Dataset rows
= = =

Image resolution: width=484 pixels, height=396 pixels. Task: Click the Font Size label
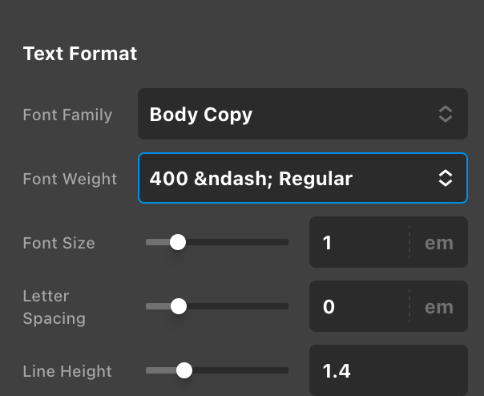58,243

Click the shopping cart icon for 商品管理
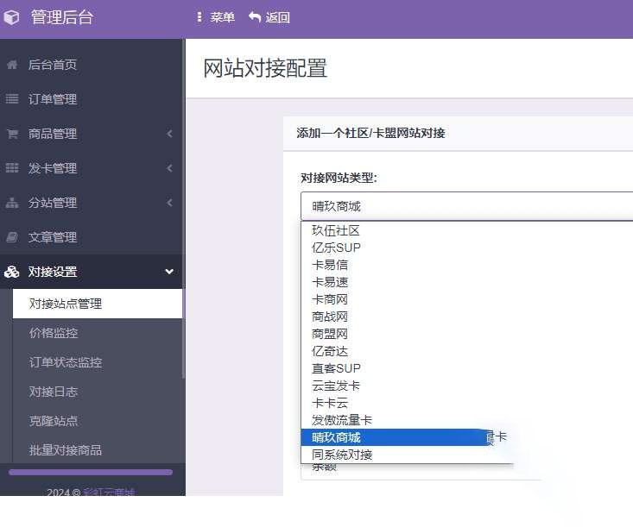12,134
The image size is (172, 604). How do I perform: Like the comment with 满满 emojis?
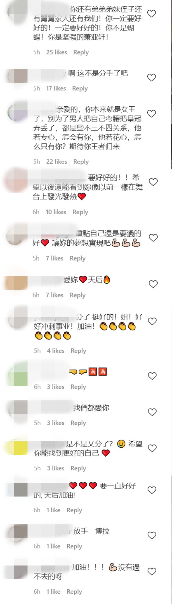[x=152, y=376]
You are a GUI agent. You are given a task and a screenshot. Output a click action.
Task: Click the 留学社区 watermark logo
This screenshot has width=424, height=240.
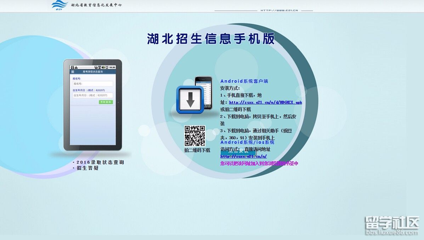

= = =

_Work to do_. Reproduce every line of the records above verbatim, omitting the pictures.

_Exercise solution_.
Image resolution: width=484 pixels, height=396 pixels. Task: Click the Font Size label
58,243

Click the shopping cart icon for 商品管理
12,134
The image size is (172, 604). How do I perform: Like the comment with 满满 emojis?
[x=152, y=376]
You are a GUI agent. You are given a task and a screenshot. Output a click action.
Task: Click the 留学社区 watermark logo
This screenshot has width=424, height=240.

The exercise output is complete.